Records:
>>
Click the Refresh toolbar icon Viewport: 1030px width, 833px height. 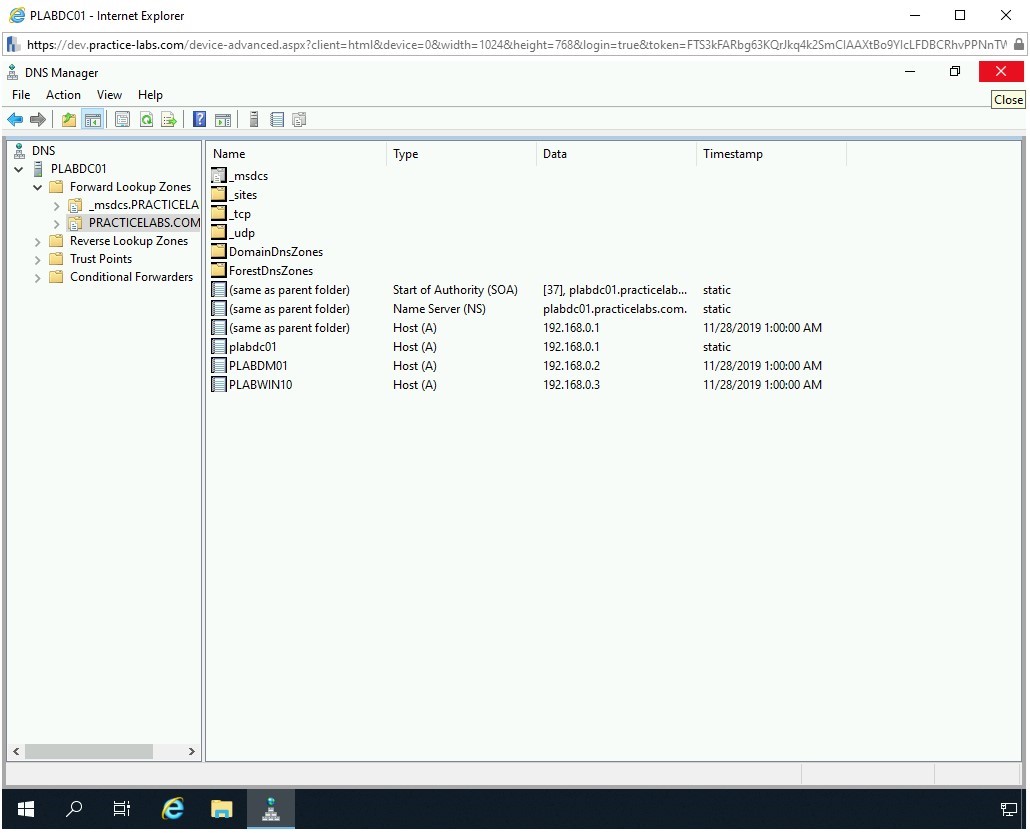pyautogui.click(x=146, y=120)
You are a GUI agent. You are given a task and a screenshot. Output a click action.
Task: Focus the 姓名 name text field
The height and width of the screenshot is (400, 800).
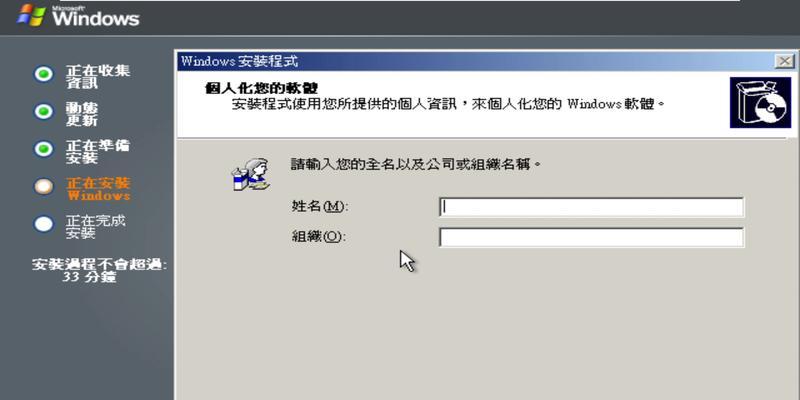pos(591,207)
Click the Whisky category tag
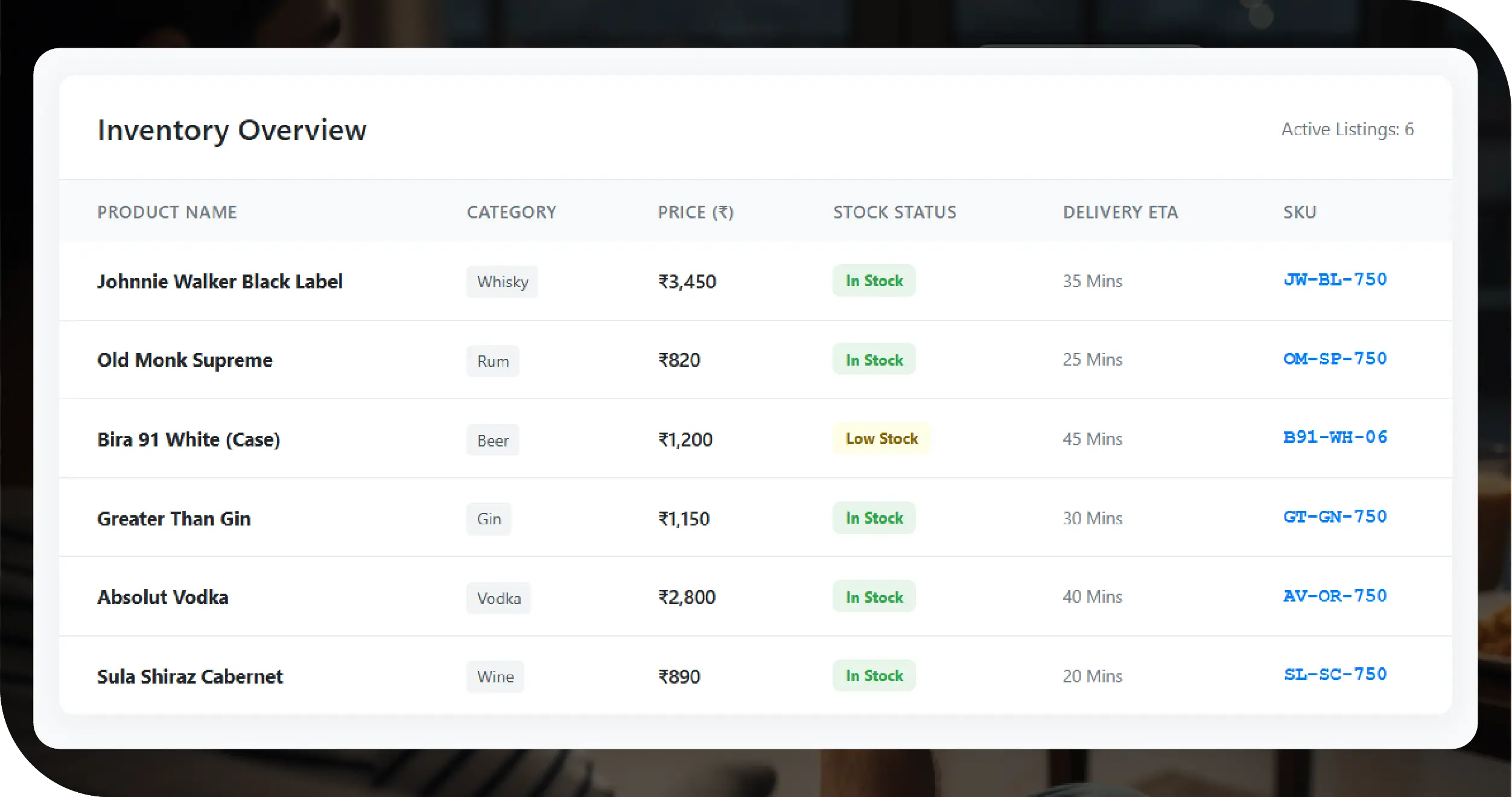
<<
Exercise goal: Please rewrite the entries from the line containing "You are a GUI" through the end of the entries, swapping "screenshot" for "screen capture" and keeping everything else the same. Give only that part, and leave out the pictures.

Final answer:
You are a GUI agent. You are given a task and a screen capture. Output a click action.
Task: Focus the 姓名 name text field
The height and width of the screen capture is (400, 800).
pos(591,207)
Click the Whisky category tag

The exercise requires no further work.